But if the economy continues to sink and unemployment and other hardships
increase, class struggle and even social revolution is in the cards. How
it turns out in Brazil, of course, depends on many variable factors-primarily
that of leadership.
In this regard, Brazil's workers have an advantage over most. There are
at least two sizeable and influential Trotskyist working class parties in
Brazil-the United Socialist Workers Party (PSTU) and Socialist Democracy
(DS).
Either one of these revolutionary socialist parties (or it is to be hoped,
both joined together) have the capacity to grow into a mass revolutionary
workers' party in the course of the coming social upheavals.
Of course, success will depend on the very difficult task of applying
intelligently and consistently the lessons of working-class successes and
failures upon which the social laws of class-struggle strategy and tactics
are based. -NAT WEINSTEIN
(Update: The Jan. 30 New York Times reported that the "real tumbled
well past the psychological barrier of two to the dollar.
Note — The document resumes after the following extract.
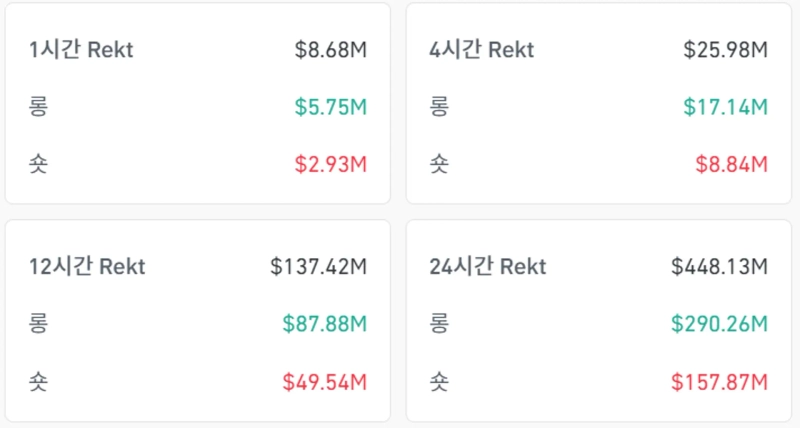Select the 24시간 long value $290.26M
The width and height of the screenshot is (800, 428).
pyautogui.click(x=719, y=324)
The currency,
which lost just 7.5 percent of it value last year, has plummeted 43 percent
in less than three weeks after the government abandoned its policy of defending
the real's value by purchasing it with dollars in the foreign exchange
market.")
* Before Cardoso was elected president, Brazil's currency
declined as much as 30 to 40 percent per month.
** "Reais" is plural in Portuguese for "real."